Стены Авиньона уже алели вдали, и мы услышали со стен выкрики труб или рожков, какие-то людские вопли. Те, кого мы встречали в пути — горожане с телегами, несколько всадников — раскланявшись с нами и распознав, кто мы такие, разражались радостными возгласами и чаще всего присоединялись к нам, ехали в отдалении своеобразным пестрым эскортом. Граф Раймон щурился и улыбался — никому в особенности, сразу всем. Я невольно тревожился — тревога весь этот день не оставляла меня — но освещенный солнцем город в холмах выглядел таким радостным и мирным, что улыбались все, даже и я, медленно пыля по дороге: медленно — хотя совсем недавно спешили что есть сил; медленно — давая время тем, что внутри, подготовиться, построиться, распахнуть ворота.
Не доезжая городских стен, на берегу Рона, где зелено-желтая река делала очередной медленный изгиб, встречающие остановились. Человек десять рыцарей, металл кольчужных капюшонов блестит на солнце, вода тоже блестит, солнце светит им в глаза, нам же — в спину. Не доезжая нескольких туазов, граф Раймон тоже остановил коня. Один из рыцарей, в красно-желтой котте, от полос которой пестрило в глазах, отделился от своих и медленно двинулся к нам навстречу. Я хорошо видел его лицо, слегка смятенное, ослепленное солнцем и мокрое; выгоревшие добела усы топорщились и загибались в обе стороны. Порыв ветра сорвал с его губ первые же слова и бросил назад, к реке, так что ему пришлось, обведя губы языком, повторить заново:
— Мессен граф Тулузский, я, рыцарь Арнаут Одегар, говорю от имени всего города Авиньона… Город, жизнь и имущество каждого гражданина отныне ваши, безо лжи и гордости. Тысяча рыцарей и сто тысяч прочих людей поклялись своей жизнью восстановить вас, государь, в ваших владениях…
…Права над Провансом… Восстановим доходы и налоги… займем теперь же все переправы на Роне… клянемся… огнем и мечом… покуда вы не получите Толозы… Авиньон и Толоза… (
На Роне взлетали, шумно хлопая крыльями, дикие лебеди. У дороги цвел дикий шиповник. Здесь-то Монфор никогда не бывал, в этом благодатном краю! Не бывал и, даст Бог, не будет!
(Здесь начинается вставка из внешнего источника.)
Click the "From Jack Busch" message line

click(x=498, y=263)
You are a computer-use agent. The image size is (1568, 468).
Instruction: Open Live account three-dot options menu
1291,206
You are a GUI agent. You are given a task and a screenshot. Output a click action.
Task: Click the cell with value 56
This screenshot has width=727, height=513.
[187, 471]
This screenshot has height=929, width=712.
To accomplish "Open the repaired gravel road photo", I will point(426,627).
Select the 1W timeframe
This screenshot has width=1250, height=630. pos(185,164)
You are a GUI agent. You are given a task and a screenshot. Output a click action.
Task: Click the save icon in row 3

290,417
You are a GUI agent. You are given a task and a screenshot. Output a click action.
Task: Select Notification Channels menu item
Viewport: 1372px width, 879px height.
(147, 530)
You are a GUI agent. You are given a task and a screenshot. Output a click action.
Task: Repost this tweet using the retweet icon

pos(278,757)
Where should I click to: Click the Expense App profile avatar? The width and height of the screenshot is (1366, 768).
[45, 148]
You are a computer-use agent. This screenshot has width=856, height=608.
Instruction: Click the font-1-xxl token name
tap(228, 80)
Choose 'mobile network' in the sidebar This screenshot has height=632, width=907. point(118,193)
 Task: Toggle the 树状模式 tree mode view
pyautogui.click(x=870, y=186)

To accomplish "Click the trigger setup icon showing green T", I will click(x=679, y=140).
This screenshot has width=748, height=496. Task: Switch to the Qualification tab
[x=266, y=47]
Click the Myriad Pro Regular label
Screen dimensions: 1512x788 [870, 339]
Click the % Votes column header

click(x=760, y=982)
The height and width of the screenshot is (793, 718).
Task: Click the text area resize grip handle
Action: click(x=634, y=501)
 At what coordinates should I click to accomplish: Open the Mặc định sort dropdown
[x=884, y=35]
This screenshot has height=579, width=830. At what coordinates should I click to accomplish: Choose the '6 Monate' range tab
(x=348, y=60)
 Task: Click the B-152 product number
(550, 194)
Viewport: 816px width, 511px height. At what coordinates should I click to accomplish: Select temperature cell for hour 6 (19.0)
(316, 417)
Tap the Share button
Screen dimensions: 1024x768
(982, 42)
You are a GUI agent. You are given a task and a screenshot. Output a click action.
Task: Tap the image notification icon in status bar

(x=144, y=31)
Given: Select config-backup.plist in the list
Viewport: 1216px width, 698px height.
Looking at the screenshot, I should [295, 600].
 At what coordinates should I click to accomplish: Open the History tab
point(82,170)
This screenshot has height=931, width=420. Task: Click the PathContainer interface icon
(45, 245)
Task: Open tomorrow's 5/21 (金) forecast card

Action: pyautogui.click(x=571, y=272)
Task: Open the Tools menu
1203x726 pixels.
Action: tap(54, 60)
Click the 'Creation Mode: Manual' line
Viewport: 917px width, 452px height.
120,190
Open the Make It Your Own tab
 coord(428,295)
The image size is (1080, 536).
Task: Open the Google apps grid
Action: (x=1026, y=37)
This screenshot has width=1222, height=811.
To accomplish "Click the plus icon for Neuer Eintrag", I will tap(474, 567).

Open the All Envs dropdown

Слава Богу, тогда-то, под Авиньоном, мне и перестало казаться, что мы снова под Мюретом.
Граф Раймон Старый вскоре вернулся в Марсель. Рамонет и прочая свита, включая и Авиньонских рыцарей во главе с Одегаром, проводили его до самого города и собирались вернуться в Авиньон. Гонцы в приронские города уже были разосланы, молодой орел пускался в свой первый одинокий полет. Рыцарь Арнаут Рыжий по привычке следил, хороша ли у воспитанника посадка в седле, не нужно ли поправить угол щита, висящего на локте; но глаза Рамонета уже изменились. Изменились в первый же день, как он расстался с отцом: из сына он делался молодым графом. Мы с Аймериком, привычно ехавшие по двум сторонам его коня, замечали перемену в Рамонете: с каждым шагом, приближавшим его к Авиньону, он делался взрослее. Поверить трудно — но я начинал гордиться им, как собственным сыном; я понимал теперь, почему отец отпустил его, свое единственное сокровище, одного, делясь им с другими: граф Раймон был мудр, Прованс требовалось влюбить в Рамонета. Перестав быть графским сыном и сделавшись наконец самим собой, он забирал на себя половину труда. Будучи шестидесяти лет, тяжело возглавлять самому столь тяжкое и сумасшедшее предприятие. Радость не менее утомительна, чем горе: после полутора недель сплошной радости старый граф слегка покачивался в седле, не сразу отзывался на оклики, с трудом просыпался поутру. Расставаясь с ним в Марселе, я с тоскою сердечной понял, что он остается тут не просто отдыхать — болеть. Двойной план: пока Рамонет поднимает Прованс, отбирая у Монфора города, возвращенные, между прочим, самим Папой, старый граф должен ехать в Испанию за новой армией, чтобы оттуда ударить врагу в тыл. Раймон Четвертый, великий крестоносец и прадед нашего графа, в шестьдесят лет сражался за Триполи. Шестьдесят — это вовсе не много, наш граф еще до ста проживет и провоюет. А сперва — отдыхать, попросту спать.